Da una decina d'anni sulla scena internazionale si è affermato il cosiddetto
femminismo islamico, un movimento che rivendica diritti per le donne da una
prospettiva religiosa. Partendo dall'idea che i testi sacri siano portatori di un
messaggio di uguaglianza di genere diverse donne musulmane che vivono in
«Oriente» e in «Occidente» stanno proponendo nuove esegesi coraniche attente alla
questione di genere e stanno rivendicando la riforma di codici e di istituti patriarcali.
Cosa pensa delle rivendicazioni di genere portate avanti in una cornice religiosa?
Nel femminismo islamico non trovo niente di nuovo. Da cinquant'anni le femministe provano a
riformare l'islam: è stato un fallimento. Le femministe islamiche - uso questo termine, anche se
non mi piace - sono, anche loro malgrado, strumenti nelle mani degli islamisti che
inevitabilmente finiscono per sostenere. Queste donne non potranno mai raggiungere il loro
obiettivo, i movimenti islamisti non vogliono riformarsi; se no che movimenti islamisti
sarebbero? La loro base è la sharia, e la sharia è contro gli uomini e le donne. Non sarà il
femminismo a cambiare l'islam. Tuttavia in questo ambito trovo interessante il movimento Per
l'uguaglianza, Musawah, nato in Malesia. Loro dicono: «siamo musulmane e vogliamo libertà e
diritti», ma non vogliono cambiare le istituzioni islamiche come si propongono di fare gli
organizzatori dei convegni internazionali di femminismo islamico organizzati in Spagna.
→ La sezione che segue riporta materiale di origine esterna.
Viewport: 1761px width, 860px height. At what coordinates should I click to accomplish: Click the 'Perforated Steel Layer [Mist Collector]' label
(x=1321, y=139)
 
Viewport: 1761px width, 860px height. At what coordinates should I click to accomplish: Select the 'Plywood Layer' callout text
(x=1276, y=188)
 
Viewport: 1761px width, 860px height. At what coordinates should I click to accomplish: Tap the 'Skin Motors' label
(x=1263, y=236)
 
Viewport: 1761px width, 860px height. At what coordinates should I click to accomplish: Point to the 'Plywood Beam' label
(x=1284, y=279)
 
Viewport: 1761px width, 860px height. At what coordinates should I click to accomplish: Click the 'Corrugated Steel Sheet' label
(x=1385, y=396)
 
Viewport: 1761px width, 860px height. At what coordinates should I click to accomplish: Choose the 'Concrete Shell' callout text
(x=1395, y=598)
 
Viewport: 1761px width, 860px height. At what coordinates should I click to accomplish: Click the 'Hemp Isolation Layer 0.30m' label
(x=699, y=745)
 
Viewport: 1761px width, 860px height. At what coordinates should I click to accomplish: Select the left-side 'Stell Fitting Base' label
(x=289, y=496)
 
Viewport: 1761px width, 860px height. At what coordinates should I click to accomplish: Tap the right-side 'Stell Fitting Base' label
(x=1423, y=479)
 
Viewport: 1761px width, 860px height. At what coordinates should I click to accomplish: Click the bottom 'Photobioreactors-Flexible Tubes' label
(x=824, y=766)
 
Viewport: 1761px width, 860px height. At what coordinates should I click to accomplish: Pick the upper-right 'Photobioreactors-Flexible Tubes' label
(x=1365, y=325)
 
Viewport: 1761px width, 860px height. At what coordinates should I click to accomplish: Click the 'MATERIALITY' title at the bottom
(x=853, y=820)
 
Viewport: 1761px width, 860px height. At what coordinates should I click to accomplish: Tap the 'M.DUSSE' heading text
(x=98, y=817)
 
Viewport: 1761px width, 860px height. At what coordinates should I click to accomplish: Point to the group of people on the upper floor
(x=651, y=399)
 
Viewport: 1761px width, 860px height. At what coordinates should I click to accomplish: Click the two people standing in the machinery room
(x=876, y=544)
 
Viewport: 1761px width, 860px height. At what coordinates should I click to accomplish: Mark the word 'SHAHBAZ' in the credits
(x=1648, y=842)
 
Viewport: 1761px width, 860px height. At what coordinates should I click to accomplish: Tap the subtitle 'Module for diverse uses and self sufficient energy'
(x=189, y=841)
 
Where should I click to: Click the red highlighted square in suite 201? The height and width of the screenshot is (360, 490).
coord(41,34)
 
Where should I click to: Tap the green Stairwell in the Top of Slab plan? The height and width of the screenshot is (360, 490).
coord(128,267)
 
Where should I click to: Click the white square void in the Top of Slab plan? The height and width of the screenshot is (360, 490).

Lei vive in Europa da anni. Come le appare la condizione delle donne musulmane in
Occidente? Quali sono le principali sfide che queste donne devono affrontare?
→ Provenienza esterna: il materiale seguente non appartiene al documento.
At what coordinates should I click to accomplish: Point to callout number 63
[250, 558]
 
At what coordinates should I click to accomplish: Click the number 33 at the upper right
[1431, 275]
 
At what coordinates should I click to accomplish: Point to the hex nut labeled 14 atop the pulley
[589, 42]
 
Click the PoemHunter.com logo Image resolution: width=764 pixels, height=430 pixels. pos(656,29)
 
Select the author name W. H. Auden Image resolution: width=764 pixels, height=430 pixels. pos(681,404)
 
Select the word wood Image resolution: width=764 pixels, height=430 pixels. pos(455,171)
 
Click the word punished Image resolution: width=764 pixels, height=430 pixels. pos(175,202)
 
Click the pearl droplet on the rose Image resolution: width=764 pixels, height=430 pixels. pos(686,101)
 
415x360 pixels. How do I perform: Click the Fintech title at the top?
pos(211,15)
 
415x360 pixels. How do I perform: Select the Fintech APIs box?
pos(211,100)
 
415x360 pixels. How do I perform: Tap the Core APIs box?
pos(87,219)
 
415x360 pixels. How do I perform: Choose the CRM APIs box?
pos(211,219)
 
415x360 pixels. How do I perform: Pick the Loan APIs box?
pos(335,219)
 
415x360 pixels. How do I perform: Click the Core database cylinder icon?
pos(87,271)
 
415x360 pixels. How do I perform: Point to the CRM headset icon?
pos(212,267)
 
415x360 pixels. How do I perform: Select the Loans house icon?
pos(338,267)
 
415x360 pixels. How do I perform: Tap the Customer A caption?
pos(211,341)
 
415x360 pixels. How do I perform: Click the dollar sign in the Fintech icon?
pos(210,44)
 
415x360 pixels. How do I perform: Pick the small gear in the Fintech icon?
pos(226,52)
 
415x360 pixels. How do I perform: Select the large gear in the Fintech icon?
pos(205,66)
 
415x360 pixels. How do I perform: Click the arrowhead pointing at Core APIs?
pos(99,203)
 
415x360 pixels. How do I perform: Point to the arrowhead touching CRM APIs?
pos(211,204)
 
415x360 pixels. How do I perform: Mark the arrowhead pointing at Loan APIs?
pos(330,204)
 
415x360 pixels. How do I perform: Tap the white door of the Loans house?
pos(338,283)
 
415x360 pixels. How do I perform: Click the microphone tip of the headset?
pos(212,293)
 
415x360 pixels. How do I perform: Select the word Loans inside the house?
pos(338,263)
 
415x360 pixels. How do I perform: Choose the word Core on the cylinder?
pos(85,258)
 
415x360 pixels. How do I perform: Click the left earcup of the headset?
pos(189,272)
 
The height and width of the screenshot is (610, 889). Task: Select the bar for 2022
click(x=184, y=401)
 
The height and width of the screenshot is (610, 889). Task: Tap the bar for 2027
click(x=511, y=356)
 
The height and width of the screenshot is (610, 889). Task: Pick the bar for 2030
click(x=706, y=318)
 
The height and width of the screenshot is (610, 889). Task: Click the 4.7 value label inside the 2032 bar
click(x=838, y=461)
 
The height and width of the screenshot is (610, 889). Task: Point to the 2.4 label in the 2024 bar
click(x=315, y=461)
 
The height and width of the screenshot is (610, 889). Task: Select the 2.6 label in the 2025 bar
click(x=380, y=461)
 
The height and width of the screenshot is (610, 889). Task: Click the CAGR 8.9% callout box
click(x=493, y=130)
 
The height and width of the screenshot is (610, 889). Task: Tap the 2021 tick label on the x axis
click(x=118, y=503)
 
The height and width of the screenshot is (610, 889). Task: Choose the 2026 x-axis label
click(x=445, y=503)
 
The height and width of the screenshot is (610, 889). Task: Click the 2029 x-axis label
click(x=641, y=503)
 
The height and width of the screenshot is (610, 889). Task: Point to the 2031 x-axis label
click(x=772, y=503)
Su questo argomento ho scritto un libro di oltre duecento pagine. Le donne musulmane in
Europa abbracciano l'islam per differenziarsi dagli altri europei. È un meccanismo molto
pericoloso. Basti pensare alla questione del velo, di cui è stata fatta una bandiera identitaria. È
un atteggiamento pericoloso.
Nel suo libro Une femme en colère: Lettre d'Alger aux Européens désabusés
pubblicato nel 2009 lei è molto critica nei confronti di una certa parte dell'élite
intellettuale occidentale. Ci può spiegare la sua posizione?
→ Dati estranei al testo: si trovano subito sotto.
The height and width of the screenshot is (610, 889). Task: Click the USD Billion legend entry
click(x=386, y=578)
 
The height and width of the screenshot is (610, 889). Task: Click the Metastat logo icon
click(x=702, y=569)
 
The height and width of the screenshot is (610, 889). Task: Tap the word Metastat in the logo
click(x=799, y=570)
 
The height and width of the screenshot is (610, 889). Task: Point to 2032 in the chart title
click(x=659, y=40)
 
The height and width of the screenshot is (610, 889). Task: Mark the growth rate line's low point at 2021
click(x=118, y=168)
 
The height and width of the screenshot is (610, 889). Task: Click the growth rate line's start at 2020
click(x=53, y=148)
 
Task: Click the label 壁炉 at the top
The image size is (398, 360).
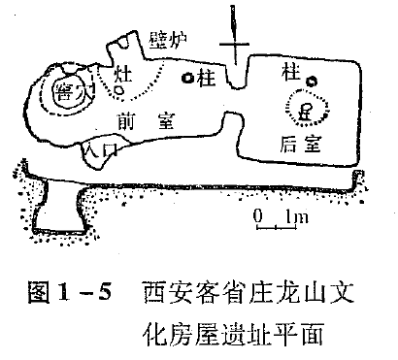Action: tap(170, 40)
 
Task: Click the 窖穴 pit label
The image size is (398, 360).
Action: tap(71, 93)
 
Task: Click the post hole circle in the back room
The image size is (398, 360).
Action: tap(311, 81)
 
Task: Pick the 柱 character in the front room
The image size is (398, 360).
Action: tap(204, 76)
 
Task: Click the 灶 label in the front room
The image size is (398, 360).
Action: tap(122, 73)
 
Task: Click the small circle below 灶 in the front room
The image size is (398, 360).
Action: tap(118, 90)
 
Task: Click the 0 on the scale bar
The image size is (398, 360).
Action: tap(257, 215)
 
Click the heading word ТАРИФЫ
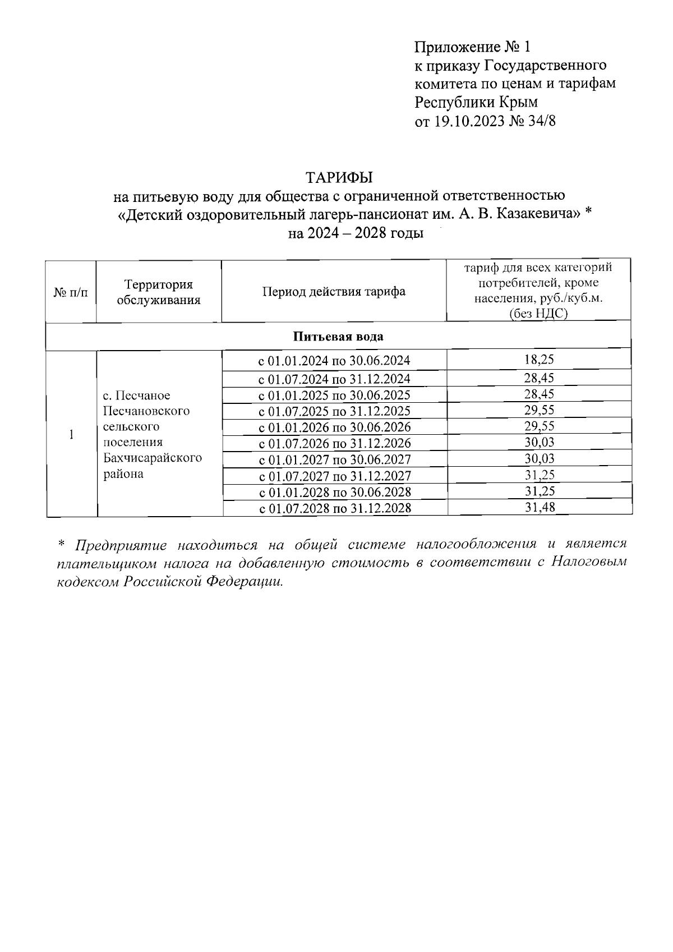pos(339,177)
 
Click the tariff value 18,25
pos(538,360)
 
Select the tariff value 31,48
pos(538,508)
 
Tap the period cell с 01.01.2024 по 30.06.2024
pos(334,360)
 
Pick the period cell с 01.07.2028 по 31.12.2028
pos(334,508)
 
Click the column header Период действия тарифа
pos(334,292)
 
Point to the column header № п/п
pos(71,292)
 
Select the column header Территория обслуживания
pos(158,292)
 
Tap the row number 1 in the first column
pos(71,434)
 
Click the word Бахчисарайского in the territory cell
pos(153,458)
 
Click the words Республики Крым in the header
pos(476,103)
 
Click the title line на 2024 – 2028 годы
pos(356,233)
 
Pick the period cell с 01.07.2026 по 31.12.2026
pos(334,443)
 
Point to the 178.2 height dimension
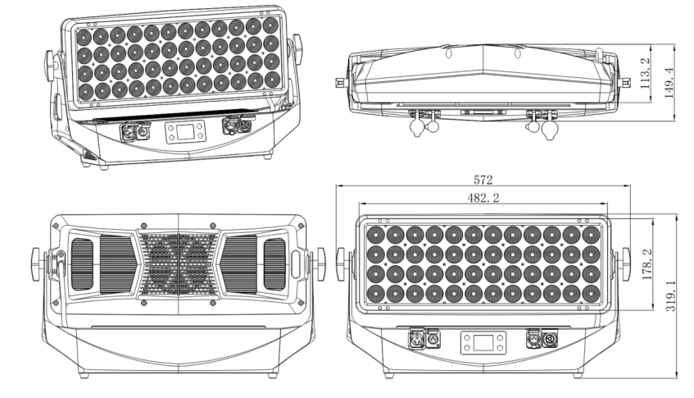[x=646, y=263]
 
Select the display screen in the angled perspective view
[x=180, y=132]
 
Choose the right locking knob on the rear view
[x=319, y=260]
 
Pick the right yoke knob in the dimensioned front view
[x=625, y=260]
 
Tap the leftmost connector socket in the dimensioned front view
[x=415, y=338]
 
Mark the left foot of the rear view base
[x=82, y=375]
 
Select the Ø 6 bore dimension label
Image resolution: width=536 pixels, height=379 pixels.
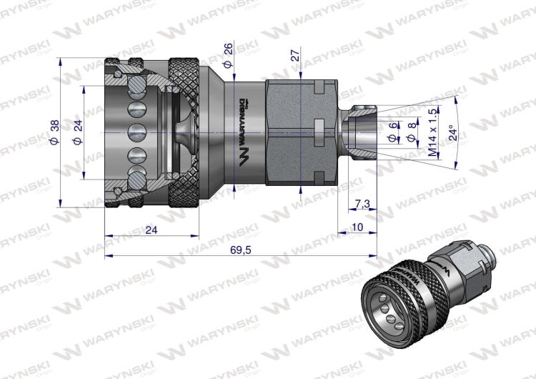[392, 134]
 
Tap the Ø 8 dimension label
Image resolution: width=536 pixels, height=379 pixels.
[411, 134]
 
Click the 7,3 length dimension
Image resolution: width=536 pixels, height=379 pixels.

Gli europei sono incapaci di considerare che le questioni dei paesi del sud obbediscono alle
stesse regole d'intelligenza dei paesi del nord. Per esempio le femministe occidentali possono
lottare contro la chiesa e il cristianesimo, ma noi non possiamo lottare contro l'islam, perché ci
dicono che l'islam può liberare le donne. Quando si tratta del mondo musulmano gli occidentali
perdono la loro capacità di analisi.